Extract:
On 01/09/2016 11:21 PM, Brian E Carpenter wrote:

(added dnsop to the CC: for some feedback)

Thanks for the review Brian!

> Summary: Almost ready
> --------
> 
> Comment:
> --------
> 
> As noted in the writeup, there was some WG controversy about this choice
> of method, but since the proposed status is Experimental, that doesn't
> seem to be an issue.
> 
> Minor Issues:
> -------------
> 
> It might be better if the abstract didn't make a blunt claim about reduced
> latency. "The reduction in queries potentially lowers the latency..." would
> be safer.

Added the word "potentially" as suggested.

> Section 1, last paragraph:
> 
>> This EDNS0 extension is only intended to be sent by Forwarders to
>> Recursive Resolvers.  It can (and should) be ignored by Authoritative
>> Servers.
> 
> That "should" seems normative to me. In fact, it might even be a MUST.

You are right. I've changed "can (and should)" to MUST.

> The technical description of the option and how it's used seems fine
> to me. Is a discussion of interaction with DNS64 (RFC6147) needed?
> RFC6147 does not mention forwarders so I don't really understand
> whether something needs to be said about this, but DNS64 does mess
> up validation chains.

That is a very good question!

Items:
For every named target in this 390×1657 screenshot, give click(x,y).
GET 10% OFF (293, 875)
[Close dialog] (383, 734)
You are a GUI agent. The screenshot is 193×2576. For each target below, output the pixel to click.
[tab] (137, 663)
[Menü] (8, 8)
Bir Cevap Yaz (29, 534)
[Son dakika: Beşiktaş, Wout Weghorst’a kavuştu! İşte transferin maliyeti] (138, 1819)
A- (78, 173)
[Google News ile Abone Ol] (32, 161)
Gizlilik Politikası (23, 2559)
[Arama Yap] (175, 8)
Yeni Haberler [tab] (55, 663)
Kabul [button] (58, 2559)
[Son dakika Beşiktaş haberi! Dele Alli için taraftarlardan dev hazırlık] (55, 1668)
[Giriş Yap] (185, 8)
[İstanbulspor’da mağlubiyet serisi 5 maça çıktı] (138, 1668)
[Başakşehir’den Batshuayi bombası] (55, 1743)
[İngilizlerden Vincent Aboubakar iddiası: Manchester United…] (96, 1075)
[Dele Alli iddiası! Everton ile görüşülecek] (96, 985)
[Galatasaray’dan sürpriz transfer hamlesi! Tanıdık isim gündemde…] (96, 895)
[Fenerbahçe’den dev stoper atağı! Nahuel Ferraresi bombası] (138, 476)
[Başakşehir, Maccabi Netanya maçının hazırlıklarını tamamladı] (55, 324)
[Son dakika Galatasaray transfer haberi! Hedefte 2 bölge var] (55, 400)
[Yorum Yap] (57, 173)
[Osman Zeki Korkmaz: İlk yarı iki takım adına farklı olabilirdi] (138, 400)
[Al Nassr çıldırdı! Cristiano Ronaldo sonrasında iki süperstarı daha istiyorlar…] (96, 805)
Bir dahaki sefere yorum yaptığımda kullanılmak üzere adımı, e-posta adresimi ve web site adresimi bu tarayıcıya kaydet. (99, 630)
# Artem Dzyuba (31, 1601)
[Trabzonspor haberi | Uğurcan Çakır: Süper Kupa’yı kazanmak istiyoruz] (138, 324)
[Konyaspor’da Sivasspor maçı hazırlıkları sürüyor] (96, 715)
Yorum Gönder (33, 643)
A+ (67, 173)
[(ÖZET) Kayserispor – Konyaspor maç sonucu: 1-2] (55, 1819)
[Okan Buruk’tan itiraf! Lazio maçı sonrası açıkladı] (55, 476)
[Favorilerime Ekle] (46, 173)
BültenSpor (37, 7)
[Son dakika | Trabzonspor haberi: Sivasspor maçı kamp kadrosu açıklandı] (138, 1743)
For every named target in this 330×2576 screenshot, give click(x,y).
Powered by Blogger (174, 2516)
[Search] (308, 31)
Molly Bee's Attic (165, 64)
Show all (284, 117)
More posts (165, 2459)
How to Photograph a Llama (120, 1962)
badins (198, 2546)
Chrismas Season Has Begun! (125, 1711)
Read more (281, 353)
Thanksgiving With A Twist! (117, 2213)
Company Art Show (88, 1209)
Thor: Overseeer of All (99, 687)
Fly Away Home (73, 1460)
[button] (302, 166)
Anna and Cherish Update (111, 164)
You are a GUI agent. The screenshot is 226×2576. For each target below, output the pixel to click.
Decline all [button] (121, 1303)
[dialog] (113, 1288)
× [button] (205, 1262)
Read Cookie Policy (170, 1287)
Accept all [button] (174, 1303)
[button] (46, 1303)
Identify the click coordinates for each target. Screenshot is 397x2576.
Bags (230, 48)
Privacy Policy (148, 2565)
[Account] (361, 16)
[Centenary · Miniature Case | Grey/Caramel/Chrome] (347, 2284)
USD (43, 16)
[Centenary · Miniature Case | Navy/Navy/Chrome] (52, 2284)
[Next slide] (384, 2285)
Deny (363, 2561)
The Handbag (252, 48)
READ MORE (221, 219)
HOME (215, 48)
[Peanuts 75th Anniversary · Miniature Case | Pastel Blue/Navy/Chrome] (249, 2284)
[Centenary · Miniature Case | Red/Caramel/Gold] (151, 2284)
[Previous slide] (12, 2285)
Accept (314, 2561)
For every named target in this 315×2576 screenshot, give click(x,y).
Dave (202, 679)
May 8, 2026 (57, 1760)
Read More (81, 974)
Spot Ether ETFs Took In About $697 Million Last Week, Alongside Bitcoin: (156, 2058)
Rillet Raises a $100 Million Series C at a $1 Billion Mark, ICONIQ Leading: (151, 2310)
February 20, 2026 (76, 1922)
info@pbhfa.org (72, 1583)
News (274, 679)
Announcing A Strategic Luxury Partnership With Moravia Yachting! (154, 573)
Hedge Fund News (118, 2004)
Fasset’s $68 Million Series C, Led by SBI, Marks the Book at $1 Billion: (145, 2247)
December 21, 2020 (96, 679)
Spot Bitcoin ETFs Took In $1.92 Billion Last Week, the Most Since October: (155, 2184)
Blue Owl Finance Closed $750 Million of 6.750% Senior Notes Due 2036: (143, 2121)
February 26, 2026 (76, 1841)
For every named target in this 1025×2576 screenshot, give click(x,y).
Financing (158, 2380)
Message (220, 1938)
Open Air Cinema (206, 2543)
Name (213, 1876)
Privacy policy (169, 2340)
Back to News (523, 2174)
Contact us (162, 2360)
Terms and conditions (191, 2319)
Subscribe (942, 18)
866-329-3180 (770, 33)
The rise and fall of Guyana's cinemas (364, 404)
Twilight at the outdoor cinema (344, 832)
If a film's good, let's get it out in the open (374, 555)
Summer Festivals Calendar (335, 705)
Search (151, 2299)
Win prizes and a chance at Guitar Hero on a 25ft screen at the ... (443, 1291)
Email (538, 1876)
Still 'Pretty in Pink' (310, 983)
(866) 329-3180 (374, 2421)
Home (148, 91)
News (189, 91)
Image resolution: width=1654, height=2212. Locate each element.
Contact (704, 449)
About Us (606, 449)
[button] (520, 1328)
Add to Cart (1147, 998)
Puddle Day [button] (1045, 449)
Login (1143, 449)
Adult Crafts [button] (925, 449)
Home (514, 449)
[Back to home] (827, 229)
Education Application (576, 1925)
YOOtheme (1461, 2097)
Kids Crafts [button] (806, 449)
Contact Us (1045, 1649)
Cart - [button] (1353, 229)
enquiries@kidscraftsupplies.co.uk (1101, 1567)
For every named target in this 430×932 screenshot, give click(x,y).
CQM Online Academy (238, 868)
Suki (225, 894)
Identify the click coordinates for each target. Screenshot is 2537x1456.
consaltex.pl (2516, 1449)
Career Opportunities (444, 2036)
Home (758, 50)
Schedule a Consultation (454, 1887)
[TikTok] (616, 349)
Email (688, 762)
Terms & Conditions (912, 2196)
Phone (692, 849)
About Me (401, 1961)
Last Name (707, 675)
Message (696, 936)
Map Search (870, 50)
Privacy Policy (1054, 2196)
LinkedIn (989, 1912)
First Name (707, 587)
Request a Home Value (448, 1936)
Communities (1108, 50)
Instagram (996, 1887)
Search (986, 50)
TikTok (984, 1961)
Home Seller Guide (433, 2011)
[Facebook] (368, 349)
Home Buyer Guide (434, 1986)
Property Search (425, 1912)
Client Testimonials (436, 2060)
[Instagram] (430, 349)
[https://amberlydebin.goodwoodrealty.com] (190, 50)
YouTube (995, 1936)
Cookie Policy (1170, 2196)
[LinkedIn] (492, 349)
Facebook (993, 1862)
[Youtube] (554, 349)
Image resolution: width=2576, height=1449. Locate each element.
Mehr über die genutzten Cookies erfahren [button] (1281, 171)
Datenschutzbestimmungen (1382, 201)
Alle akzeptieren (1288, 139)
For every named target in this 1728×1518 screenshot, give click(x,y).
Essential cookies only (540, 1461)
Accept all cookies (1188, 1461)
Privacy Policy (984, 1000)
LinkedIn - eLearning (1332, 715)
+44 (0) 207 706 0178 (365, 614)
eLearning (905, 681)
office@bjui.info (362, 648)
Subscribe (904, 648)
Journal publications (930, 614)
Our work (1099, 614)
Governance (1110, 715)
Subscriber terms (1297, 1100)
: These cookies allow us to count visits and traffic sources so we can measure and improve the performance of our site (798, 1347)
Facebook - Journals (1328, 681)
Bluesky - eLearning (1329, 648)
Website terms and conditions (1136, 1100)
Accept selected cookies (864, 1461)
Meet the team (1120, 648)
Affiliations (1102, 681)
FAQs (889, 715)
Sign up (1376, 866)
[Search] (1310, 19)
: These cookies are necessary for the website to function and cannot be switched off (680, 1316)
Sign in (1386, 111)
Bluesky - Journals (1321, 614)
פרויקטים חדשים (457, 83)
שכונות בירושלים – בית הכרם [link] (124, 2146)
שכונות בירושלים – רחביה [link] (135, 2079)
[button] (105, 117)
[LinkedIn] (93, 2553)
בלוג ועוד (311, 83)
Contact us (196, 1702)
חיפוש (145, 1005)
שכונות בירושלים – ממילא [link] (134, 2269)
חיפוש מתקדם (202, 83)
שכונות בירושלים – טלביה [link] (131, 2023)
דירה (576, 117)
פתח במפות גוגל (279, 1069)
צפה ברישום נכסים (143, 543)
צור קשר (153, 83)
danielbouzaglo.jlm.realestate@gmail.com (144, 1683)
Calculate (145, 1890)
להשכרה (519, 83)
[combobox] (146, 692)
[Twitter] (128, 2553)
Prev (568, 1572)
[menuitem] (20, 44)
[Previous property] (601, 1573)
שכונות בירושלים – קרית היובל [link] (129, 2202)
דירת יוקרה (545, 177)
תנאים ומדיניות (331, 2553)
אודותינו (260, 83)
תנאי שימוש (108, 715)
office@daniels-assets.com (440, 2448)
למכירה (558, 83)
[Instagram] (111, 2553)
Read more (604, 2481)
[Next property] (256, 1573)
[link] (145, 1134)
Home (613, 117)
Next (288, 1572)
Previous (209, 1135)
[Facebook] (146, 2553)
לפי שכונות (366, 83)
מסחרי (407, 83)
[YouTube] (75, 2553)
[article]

Challenges:
1. From the email reply to the EDNS0 review, extract the stretch from "You are right." through "DNS64 (RFC6147) needed?".
2. How would you summarize the email reply to the EDNS0 review in two sentences?
3. Continue the email reply to the EDNS0 review from where it stops.
The records play no part in what follows.

Responses by task:
1.
You are right. I've changed "can (and should)" to MUST.

> The technical description of the option and how it's used seems fine
> to me. Is a discussion of interaction with DNS64 (RFC6147) needed?

2. Answering Brian E Carpenter's review, which rated the document almost ready and saw no issue in the WG controversy over its method given its Experimental status, the reply adds dnsop to the CC for feedback. It reports adding "potentially" to the abstract's claim about reduced latency and changing "can (and should)" to MUST for Authoritative Servers ignoring the EDNS0 extension, and it calls the reviewer's question about interaction with DNS64 (RFC6147) a very good question.

3.
I don't think it would interfere with DNS64 any more than a regular query 
would. If the resolver doing the chain-query is the DNS64 resolver, then it 
will work
fine, and only after it obtained the query-chain result will it rewrite the 
answer to an AAAA record if needed. If the client is a stub asking a 
chain-query,
then it would have all the same DNS64 problems with the chain-query as with a 
regular query.

The question is, should we write that up or not? I would lean towards not, as 
this is not something that affects chain-queries differently from regular 
queries.

>> 7.  Implementation Status
> 
> In view of its final sentence, I doubt the value of this section.
> Perhaps a short section on the goals and timeline of experiments
> with this mechanism would be better.

See  https://tools.ietf.org/html/rfc6982

The section will be removed before final publication. I will add a note to make 
this more explicit.


>> 9.1.  Simple Query for example.com
>>
>>   o  A web browser on a client machine asks the Forwarder running on
>>      localhost to resolve the A record of "www.example.com." by sending
>>      a regular DNS UDP query on port 53 to 127.0.0.1.
> 
> Why not use AAAA examples these days?

I don't think this matters much, and there is still more operational experience 
with IPv4. If people think this is important, I have no problem changing it to 
AAAA.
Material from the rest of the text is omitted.